Accomplishments that we're proud of
It's semantically expressive to just have a <hacker-tile>
tag that you can just put onto your site. The fact that we were able to go from not knowing Polymer to actually having a real working application is pretty cool.
What we've learned
While building these Hacker Cards we learned quite a few of the core components of Polymer including component properties and data binding. We also learned that vertically aligning html elements is pretty much more difficult than learning an entirely new framework.
What's next for HackerCard
We would actually have to test it out on different browsers. We are worried about the CSS from the page changing the look and feel of the actual hacker card.

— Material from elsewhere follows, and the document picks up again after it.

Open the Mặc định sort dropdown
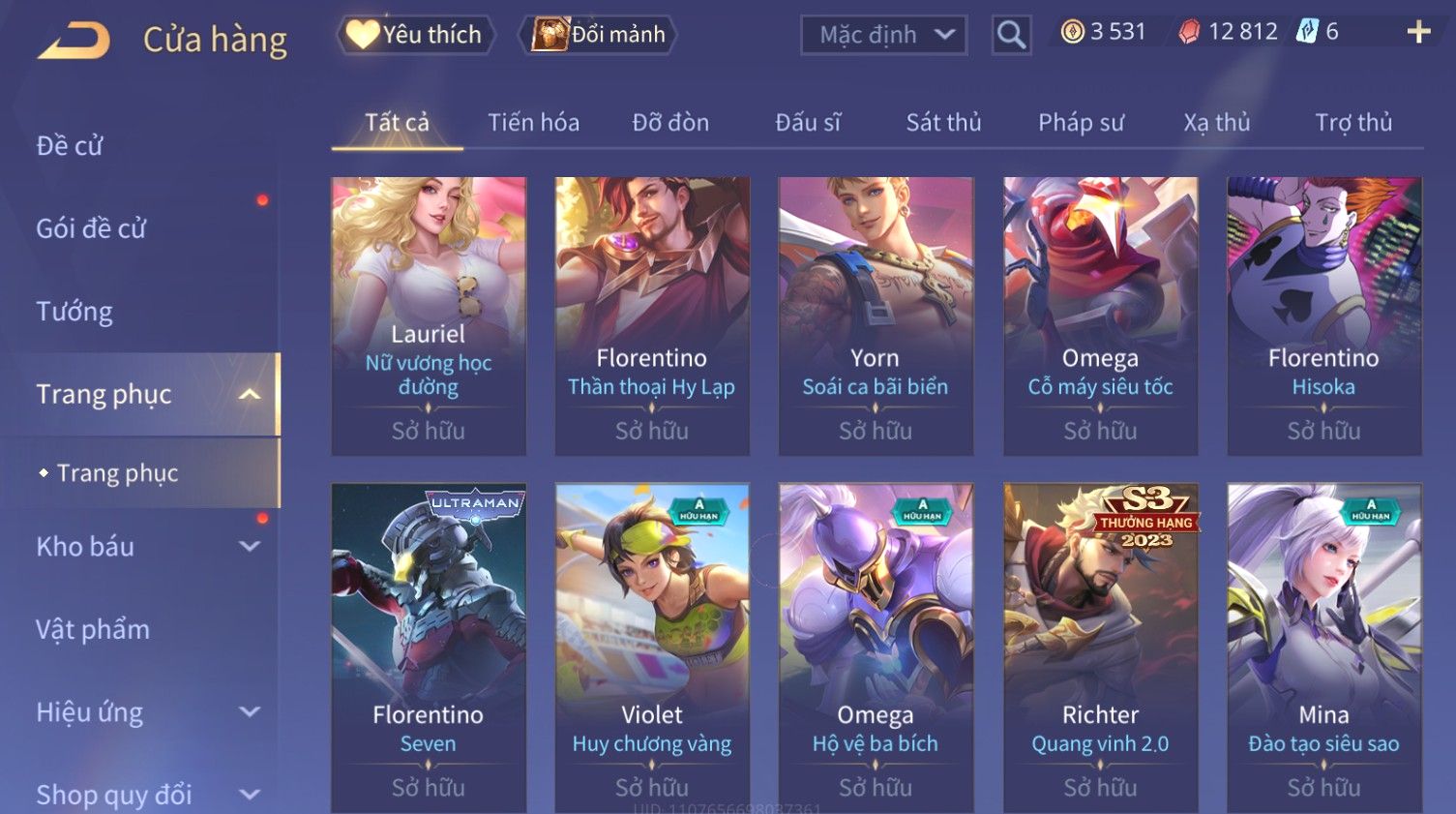This screenshot has height=814, width=1456. [x=883, y=35]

We'd also need to actually deploy the HTML fragment somewhere so that others can import it via the <link>
tag into their pages, right now everything is just done locally. Ideally we'd also be able to develop some sort of loading state for the component, as right now it will just render the template without having any data binded to the template.
We also need to spend more time thinking about dependencies and how users will acquire them. Right now the hacker-card.html
fragment uses superagent
for AJAX requests, which defines a global request
object on the window which we would ideally prefer not to do on other user's websites.